Task instructions. State the number of lines in the following material that contain the string "below", and nothing else.

Extracted information.
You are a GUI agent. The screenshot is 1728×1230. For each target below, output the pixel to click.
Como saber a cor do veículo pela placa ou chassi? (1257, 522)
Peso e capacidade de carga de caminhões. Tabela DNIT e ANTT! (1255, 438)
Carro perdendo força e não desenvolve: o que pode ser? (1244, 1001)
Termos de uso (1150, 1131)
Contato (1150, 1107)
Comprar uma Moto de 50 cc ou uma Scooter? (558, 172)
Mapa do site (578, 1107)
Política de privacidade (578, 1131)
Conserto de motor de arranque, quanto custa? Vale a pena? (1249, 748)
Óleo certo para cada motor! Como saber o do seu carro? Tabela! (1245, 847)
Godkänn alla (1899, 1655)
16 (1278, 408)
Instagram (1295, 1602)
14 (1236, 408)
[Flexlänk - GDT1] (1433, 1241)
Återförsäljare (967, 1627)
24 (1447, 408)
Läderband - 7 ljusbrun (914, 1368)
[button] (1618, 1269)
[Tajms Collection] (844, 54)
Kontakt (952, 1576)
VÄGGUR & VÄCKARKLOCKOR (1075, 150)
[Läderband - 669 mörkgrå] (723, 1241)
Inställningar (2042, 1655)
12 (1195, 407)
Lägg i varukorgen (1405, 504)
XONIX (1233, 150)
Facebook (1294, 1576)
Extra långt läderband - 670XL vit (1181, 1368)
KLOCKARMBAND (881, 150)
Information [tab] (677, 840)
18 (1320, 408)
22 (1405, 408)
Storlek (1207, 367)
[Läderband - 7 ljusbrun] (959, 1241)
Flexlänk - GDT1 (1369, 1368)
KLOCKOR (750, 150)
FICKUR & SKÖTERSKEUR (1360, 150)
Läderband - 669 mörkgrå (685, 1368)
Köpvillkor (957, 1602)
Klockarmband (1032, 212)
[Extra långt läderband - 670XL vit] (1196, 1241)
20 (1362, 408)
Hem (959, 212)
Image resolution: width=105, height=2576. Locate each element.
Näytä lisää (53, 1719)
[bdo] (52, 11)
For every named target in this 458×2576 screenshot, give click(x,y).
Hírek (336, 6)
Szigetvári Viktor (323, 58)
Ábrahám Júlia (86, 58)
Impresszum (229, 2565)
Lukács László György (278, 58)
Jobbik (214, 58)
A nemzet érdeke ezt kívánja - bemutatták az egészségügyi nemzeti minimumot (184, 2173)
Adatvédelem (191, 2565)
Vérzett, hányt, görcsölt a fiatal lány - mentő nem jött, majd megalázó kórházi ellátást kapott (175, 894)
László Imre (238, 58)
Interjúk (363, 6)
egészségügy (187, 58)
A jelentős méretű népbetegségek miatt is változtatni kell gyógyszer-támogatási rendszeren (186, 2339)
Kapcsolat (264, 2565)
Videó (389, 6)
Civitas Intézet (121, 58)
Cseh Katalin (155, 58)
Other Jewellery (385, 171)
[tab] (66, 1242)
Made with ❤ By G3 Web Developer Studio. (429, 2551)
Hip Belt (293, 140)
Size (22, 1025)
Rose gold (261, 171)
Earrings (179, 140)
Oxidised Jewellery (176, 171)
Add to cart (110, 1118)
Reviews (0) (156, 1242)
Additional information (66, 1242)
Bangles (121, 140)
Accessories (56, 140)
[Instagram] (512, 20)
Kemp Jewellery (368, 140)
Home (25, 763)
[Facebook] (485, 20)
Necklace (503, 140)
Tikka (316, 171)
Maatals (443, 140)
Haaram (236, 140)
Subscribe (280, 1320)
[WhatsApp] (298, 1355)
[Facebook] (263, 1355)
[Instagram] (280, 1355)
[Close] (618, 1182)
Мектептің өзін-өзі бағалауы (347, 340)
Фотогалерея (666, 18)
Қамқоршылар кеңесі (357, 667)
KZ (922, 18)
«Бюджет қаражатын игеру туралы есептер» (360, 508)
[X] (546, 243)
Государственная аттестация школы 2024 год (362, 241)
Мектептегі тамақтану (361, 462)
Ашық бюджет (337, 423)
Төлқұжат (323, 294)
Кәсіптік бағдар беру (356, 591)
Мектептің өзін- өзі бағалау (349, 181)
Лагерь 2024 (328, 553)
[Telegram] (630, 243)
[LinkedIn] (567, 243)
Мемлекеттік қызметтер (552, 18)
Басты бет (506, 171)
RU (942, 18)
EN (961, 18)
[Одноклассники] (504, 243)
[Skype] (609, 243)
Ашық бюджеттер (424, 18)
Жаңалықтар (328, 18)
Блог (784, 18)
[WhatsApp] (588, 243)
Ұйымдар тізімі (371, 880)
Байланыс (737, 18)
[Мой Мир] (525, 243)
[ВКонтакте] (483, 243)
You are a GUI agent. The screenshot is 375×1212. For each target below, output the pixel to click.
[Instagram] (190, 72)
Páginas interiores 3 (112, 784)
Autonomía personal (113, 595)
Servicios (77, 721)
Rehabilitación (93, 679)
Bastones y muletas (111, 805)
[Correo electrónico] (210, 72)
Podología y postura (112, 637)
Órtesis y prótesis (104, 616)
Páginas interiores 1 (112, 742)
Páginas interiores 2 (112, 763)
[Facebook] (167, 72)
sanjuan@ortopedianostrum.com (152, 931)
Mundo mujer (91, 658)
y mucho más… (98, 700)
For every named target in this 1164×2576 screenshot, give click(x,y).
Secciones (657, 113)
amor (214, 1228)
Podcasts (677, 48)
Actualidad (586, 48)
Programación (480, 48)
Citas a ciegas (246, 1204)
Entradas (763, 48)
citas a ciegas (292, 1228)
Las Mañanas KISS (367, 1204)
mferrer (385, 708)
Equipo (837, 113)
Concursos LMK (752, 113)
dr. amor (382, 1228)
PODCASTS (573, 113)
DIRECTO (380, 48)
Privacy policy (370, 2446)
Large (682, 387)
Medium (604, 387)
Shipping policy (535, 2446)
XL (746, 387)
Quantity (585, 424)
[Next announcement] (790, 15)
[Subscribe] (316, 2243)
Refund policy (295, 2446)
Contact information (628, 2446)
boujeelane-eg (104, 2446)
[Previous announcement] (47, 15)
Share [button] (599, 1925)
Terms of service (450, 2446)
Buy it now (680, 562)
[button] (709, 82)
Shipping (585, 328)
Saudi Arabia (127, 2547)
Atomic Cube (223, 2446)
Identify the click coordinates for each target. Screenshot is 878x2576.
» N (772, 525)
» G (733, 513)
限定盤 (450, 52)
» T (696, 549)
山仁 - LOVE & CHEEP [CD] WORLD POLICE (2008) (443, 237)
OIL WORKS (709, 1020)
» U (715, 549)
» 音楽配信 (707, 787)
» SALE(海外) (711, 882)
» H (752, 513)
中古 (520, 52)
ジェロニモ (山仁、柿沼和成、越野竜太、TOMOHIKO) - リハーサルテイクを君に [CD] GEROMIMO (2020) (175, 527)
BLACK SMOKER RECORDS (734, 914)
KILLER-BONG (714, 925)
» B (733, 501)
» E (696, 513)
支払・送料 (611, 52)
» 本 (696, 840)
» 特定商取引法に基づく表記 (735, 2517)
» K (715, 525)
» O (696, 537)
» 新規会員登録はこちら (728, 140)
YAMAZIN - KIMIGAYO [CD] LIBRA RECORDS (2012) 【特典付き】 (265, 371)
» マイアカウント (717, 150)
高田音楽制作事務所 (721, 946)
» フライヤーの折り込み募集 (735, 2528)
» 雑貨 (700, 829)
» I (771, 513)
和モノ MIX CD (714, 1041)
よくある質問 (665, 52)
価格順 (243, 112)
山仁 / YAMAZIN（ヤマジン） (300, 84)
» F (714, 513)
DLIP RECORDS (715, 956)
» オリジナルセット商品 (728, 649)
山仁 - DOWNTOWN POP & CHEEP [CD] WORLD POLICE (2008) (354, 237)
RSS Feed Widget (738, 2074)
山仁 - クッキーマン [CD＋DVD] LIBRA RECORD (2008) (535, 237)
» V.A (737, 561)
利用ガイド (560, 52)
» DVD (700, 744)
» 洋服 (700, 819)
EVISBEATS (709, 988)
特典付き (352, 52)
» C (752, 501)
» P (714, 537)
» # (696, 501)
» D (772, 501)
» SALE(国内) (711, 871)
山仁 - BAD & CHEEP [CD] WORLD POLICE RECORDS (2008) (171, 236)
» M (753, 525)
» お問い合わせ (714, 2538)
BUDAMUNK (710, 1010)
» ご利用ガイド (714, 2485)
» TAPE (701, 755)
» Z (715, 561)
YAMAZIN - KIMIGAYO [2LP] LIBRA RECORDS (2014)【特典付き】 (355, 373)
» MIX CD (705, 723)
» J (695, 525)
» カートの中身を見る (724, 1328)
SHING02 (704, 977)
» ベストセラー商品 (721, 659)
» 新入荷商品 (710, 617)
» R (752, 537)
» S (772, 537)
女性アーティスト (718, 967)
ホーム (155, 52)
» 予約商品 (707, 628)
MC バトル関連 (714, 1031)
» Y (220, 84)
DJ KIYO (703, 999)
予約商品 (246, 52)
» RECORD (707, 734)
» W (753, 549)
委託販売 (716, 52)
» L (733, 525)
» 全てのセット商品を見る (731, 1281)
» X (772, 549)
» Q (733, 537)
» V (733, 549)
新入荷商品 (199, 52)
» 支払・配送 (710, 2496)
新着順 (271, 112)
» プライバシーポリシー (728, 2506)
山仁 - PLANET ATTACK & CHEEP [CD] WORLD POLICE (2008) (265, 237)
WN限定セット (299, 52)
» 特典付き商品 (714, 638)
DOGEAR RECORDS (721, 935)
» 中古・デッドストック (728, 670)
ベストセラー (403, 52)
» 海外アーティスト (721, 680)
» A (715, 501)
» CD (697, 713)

Completed task. 2